The Gatekeeper hung the official flag on the pole above the green flag of our Compound to signal that it was time to start walking to the Social Update Meeting.
I thought they were forbidden from walking anywhere? Oh, never mind.

The Social Update Meeting is one giant plot dump, introducing new elements not even hinted at before now and changing existing elements that needed a bit of tweaking. That's why we're spending more than one update here - there's too much to deconstruct for a single post. But before we get to that, some petty interpersonal conflict:

"It's time to go, Jeremy," I said, tying on my headscarf. 
"I don't want to," he mumbled... 
"...Why do I have to go? In the Village they did Social Updates and we didn't have to walk anywhere. They came to us. They took care of us."
"But Mooommm, I don't wanna go to band practice."

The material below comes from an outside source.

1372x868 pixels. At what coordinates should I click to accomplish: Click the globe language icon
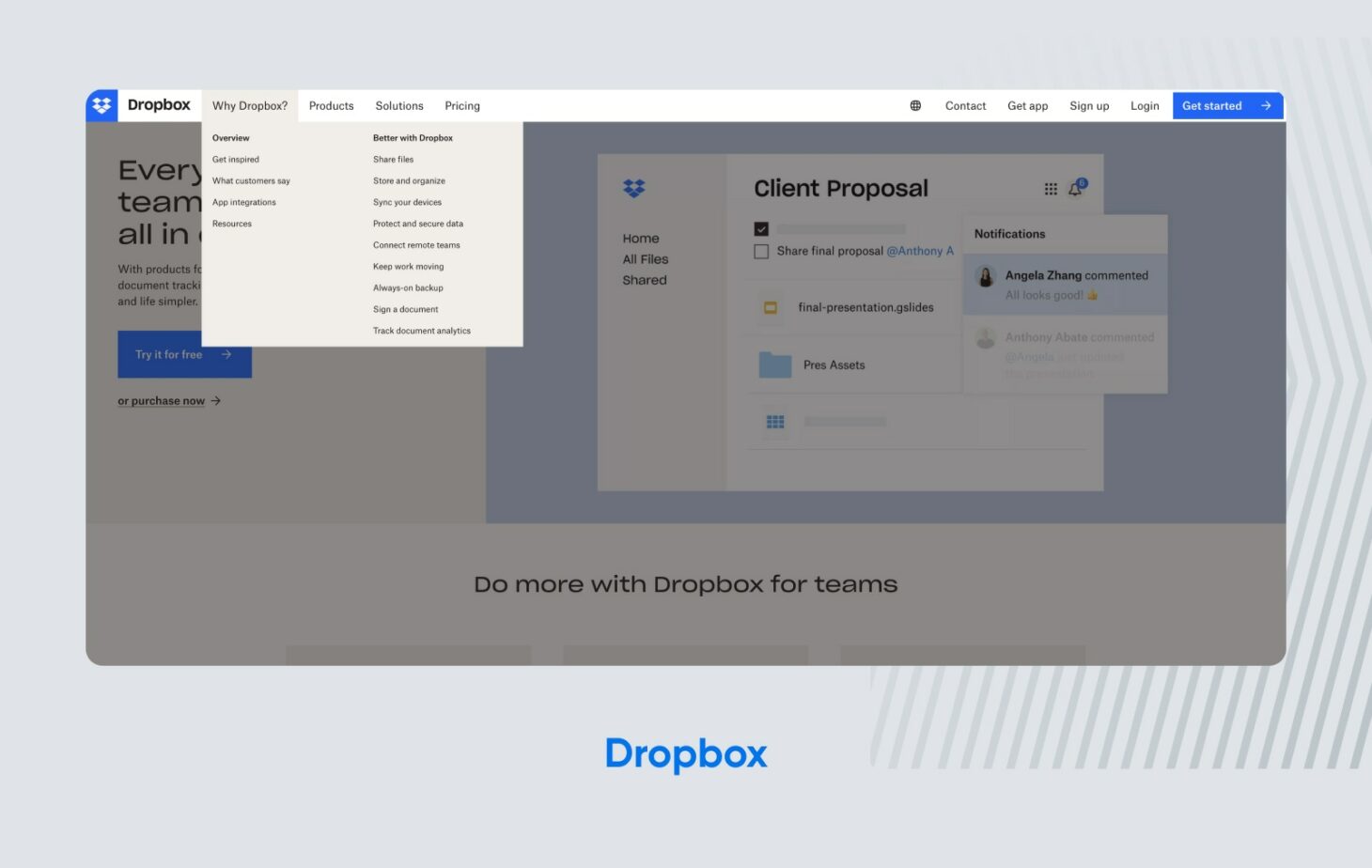click(x=914, y=105)
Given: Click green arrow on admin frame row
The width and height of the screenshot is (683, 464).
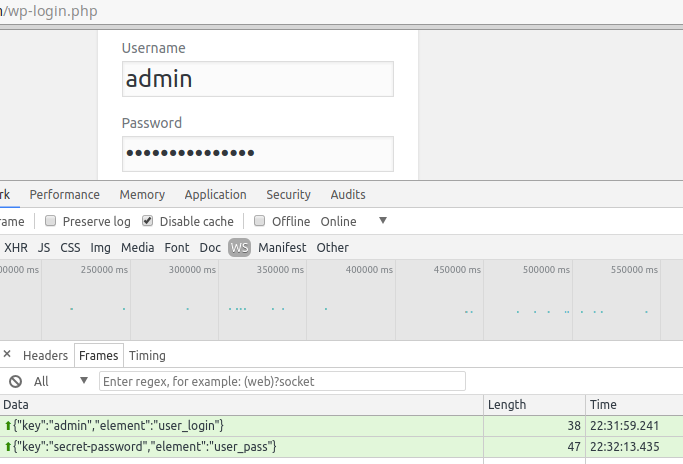Looking at the screenshot, I should pos(8,426).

After a few paragraphs of that, we finally arrive at the Meeting proper, and it is a big deal:

Assembled in stalls cordoned off with rope at the  base of the Central Stage, we were all defined by our singular purpose, all wearing uniforms the colors of our Compounds. A rainbow that had been pulled apart was reuniting. The Nourishment Cube Makers wore uniforms the color of egg yolks. Ahead of us, the Uniform Makers in deep brown. And to one side, the bright orange of...

...Wait a second, "Uniform Makers"? Where did they come from? I am positive that they did not mention...Hold on, I can confirm this, provided Winston Smith hasn't already crammed the relevant pages down a Memory Hole. Let's see...page 23:


This book was edited by a team of professionals employed by an imprint of Simon & Schuster. This was an error that could have been easily fixed by inserting a few words into a paragraph in Chapter Two - no one would have ever known. Either no one caught it or no one cared enough to fix it. Meanwhile, I'm routinely told that the problem with self-published works is a lack of thorough editing.

Damn it, we're not even to the speech part yet.